To have all the metadata in a single place, you can log model metadata to the same run you created earlier.
To manage your model metadata separately, you can use the Neptune model registry.

Logging to the run#

import glob

# Storing model version 1
directory_name = f"keras_model_{model_version}"
model.save(directory_name)

run[f"{directory_name}/saved_model.pb"].upload(f"{directory_name}/saved_model.pb")
for name in glob.glob(f"{directory_name}/variables/*"):
    run[name].upload(name)

# Log "model_id", for better reference
run["model_id"] = model_id

Using the model registry#

You first need to create a Model object. It can optionally contain metadata that is common to all versions.

Create new model

model = neptune.init_model(key="PRETRAINED")
model["some_namespace"] = your_metadata

Then initialize a ModelVersion object and log the metadata there, just like you would with a run. You can create and manage each model version separately.

Create new version of a model

model_version = neptune.init_model_version(model="CLS-PRETRAINED")  # (1)!

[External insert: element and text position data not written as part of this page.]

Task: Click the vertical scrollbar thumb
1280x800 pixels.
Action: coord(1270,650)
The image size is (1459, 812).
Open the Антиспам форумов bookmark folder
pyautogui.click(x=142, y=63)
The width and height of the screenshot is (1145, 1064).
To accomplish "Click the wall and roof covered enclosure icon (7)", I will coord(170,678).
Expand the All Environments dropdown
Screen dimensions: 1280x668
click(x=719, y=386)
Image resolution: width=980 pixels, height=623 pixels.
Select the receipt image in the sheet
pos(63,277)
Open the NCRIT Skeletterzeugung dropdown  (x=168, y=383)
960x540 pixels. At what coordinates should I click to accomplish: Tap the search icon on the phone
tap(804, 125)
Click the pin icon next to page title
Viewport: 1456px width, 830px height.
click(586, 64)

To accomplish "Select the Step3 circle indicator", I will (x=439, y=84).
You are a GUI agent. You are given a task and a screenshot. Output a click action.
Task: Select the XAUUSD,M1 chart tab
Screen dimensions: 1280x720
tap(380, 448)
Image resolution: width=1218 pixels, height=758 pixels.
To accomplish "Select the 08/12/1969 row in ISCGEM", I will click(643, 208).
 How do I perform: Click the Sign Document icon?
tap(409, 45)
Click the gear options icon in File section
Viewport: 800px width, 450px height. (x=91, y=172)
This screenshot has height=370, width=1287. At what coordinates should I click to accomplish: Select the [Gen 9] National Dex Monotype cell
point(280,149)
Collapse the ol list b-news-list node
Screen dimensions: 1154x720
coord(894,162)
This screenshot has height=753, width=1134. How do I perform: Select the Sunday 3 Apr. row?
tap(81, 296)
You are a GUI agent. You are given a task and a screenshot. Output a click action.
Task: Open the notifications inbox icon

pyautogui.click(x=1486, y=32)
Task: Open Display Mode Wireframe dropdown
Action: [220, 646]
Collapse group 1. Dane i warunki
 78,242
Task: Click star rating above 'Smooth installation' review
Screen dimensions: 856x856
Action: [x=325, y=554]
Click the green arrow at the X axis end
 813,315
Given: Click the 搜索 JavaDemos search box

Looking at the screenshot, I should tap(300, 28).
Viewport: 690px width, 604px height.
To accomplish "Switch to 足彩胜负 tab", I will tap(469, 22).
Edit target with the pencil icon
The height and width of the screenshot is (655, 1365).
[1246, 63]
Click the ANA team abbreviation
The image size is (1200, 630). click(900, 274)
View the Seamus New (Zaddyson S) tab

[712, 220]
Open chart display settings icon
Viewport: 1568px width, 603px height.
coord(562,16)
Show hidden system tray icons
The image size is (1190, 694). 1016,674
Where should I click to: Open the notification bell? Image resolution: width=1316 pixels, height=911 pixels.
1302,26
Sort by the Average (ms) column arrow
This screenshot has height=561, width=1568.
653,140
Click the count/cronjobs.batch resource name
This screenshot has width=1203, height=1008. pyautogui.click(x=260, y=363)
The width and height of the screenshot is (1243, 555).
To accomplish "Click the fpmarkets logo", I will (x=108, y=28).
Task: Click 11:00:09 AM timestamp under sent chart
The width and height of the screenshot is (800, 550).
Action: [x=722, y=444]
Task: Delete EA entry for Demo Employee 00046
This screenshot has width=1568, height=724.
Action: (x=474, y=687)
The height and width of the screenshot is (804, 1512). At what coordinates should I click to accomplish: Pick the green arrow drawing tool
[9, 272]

The full model ID includes the project key.

Log metadata to the model version

model_version[f"{directory_name}/saved_model.pb"].upload(
    f"{directory_name}/saved_model.pb"
)
for name in glob.glob(f"{directory_name}/variables/*"):
    model_version[name].upload(name)

The model metadata will now be displayed in the Models section of your Neptune project.